Activity -
In the entries below, filter for the word "screenshot" and copy every matching line.

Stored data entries
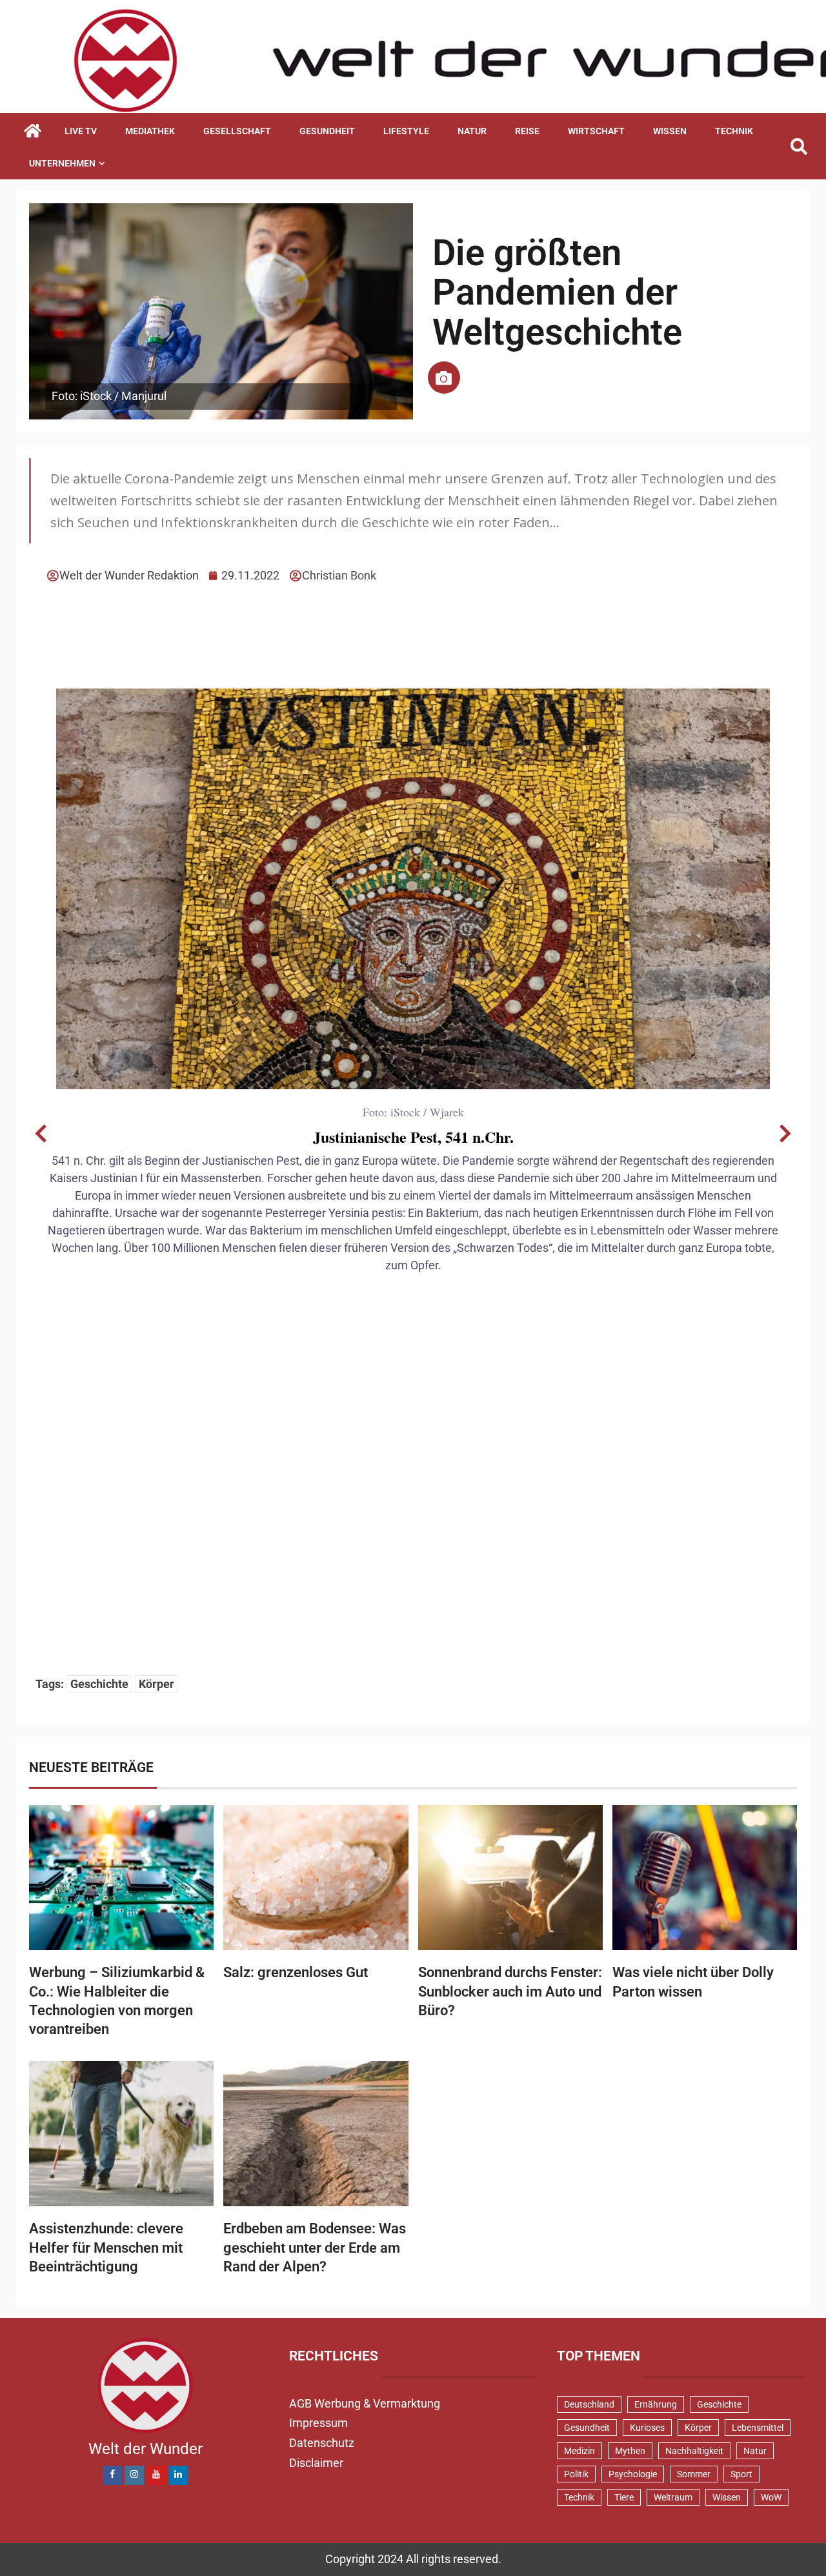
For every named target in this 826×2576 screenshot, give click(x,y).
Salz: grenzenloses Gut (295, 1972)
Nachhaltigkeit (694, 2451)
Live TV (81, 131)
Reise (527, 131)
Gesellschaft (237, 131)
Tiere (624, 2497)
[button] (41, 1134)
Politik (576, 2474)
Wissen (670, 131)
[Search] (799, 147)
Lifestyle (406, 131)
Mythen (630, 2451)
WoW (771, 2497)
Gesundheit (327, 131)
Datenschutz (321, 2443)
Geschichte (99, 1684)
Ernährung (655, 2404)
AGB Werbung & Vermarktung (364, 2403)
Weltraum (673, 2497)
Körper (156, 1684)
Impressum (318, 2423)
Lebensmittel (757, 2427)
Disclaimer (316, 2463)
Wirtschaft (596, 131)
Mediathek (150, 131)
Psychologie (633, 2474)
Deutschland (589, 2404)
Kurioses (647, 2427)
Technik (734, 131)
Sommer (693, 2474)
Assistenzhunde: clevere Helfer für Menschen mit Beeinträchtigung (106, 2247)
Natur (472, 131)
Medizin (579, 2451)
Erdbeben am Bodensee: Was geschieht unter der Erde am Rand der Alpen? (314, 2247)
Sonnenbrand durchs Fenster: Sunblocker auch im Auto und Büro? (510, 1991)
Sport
--
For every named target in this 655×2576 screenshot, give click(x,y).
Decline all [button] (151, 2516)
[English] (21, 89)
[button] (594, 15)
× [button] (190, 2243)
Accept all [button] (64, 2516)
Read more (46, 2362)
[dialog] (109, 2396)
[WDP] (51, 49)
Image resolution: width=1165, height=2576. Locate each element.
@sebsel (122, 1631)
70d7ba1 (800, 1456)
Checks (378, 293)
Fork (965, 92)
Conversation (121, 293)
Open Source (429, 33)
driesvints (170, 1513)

Expected output -
For every named target in this 826×2576 screenshot, give click(x,y).
For every named target in this 655×2576 screenshot, give click(x,y).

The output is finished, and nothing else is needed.